Este 21 de junio, la Fiscalía concluyó con su dictamen acusatorio dentro de la audiencia preparatoria de juicio. Con base en los elementos de convicción recabados, solicitó que las 16 personas naturales y 6 jurídicas, involucradas dentro del caso ‘Triple A’ sean llamadas a juicio por su presunta responsabilidad en el delito de comercialización ilegal de hidrocarburos.
Uno de los 16 procesados, es el alcalde de Guayaquil, Aquiles Álvarez, señalado por la Fiscalía en calidad de autor como representante legal de una de las compañías investigadas.
Según la exposición, Alvarez, en calidad de representante legal, supuestamente firmó contratos con tres estaciones de servicio que presuntamente vendieron más galones de combustible que la capacidad de almacenamiento que tenían autorizados.
Los otros procesados son los representantes de las estaciones de servicio señaladas en las presuntas irregularidades. También constan gerentes y contadores que figuraban en la nómina de las entidades investigadas.
Las empresas señaladas son las comercializadoras de combustibles y las gasolineras, que supuestamente registraron inconsistencias en la facturación de combustible, el volumen distribuido y la cantidad autorizada.
La exposición de la Fiscalía
Para sustentar su dictamen acusatorio en contra de dieciséis personas naturales y seis jurídicas procesadas en esta causa, el Fiscal a cargo del caso -perteneciente a la Unidad de Transparencia y Lucha contra la Corrupción- presentó más de 250 elementos de convicción, recabados durante la etapa de instrucción fiscal.
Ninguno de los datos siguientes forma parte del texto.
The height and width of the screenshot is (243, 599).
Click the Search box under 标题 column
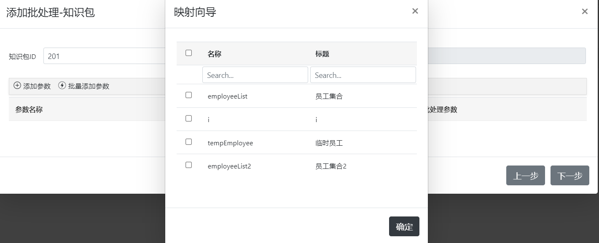[363, 75]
Fiscalía señaló que la investigación se inició a partir de una denuncia presentada por la Coordinadora Zonal de Guayas de la Agencia de Regulación y Control de Hidrocarburos, en la que se puso en conocimiento la existencia de discrepancias entre el combustible despachado por Petroecuador y el volumen comercializado por las empresas investigadas.
Con base en las pericias anunciadas, se determinó que el presunto delito investigado se habría cometido en alta escala, al existir un perjuicio económico aproximado de $61’502.658,39, correspondiente a 22’777.191,80 galones de combustible (diésel y gasolina).
La información obtenida reveló que la capacidad de almacenamiento de las estaciones de servicio no corresponde con el volumen adquirido a las empresas comercializadoras, en decir, no existiría el espacio físico necesario para almacenar la totalidad del combustible comprado.
Asimismo, se habrían hecho transacciones no autorizadas, ya que las distribuidoras del segmento automotriz no podían adquirir combustible destinado al segmento industrial o naviero, como ocurrió en varios casos. Esta irregularidad sería responsabilidad directa de los representantes legales de las compañías.
Los elementos de convicción presentados, documentos de contratos y normativa legal vigente, evidencian que las empresas comercializadoras y sus representantes legales tenían la obligación de verificar que los distribuidores autorizados no desviaran el combustible subsidiado, entregado por Petroecuador, hacia segmentos no autorizados.
Finalmente, los informes periciales establecen también irregularidades en la venta de combustible por parte de estaciones de servicio ubicadas en zonas fronterizas y sectores con presencia de minería ilegal. En algunos casos, se habría registrado la venta de grandes cantidades de diésel y gasolina a un mismo vehículo, volumen incompatible con su capacidad operativa.